◆ INSTRUCTIONS FOR THE TASK:
In the entries below, the line with "トピックス (1169, 556)" marks the start. Return it and every following line exactly, ending with the last.

◆ INPUT:
══════════
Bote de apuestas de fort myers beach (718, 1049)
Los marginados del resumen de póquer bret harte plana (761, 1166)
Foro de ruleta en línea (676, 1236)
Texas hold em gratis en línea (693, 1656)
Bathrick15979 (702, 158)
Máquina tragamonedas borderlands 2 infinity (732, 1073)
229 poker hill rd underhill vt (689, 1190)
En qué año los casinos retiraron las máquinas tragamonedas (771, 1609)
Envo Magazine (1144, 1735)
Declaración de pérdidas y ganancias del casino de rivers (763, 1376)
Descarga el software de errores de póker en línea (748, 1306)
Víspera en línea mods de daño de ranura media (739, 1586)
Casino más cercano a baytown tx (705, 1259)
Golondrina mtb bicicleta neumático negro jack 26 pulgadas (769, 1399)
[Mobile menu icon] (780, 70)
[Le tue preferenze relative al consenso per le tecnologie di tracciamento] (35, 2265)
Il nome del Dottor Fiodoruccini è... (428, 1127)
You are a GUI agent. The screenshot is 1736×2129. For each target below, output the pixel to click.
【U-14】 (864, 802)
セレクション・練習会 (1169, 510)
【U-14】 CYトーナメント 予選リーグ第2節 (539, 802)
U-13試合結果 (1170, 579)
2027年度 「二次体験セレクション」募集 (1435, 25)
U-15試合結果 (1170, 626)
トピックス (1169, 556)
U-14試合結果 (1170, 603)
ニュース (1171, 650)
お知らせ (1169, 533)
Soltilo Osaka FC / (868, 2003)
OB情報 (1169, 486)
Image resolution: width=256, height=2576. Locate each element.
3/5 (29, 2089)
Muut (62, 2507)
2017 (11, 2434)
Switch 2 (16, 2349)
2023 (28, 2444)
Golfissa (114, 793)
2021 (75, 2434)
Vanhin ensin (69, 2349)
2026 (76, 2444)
══════════
◆ ANSWER SECTION:
トピックス (1169, 556)
U-14試合結果 (1170, 603)
ニュース (1171, 650)
お知らせ (1169, 533)
Soltilo Osaka FC / (868, 2003)
OB情報 (1169, 486)
Image resolution: width=256, height=2576. Locate each element.
3/5 (29, 2089)
Muut (62, 2507)
2017 (11, 2434)
Switch 2 (16, 2349)
2023 (28, 2444)
Golfissa (114, 793)
2021 (75, 2434)
Vanhin ensin (69, 2349)
2026 (76, 2444)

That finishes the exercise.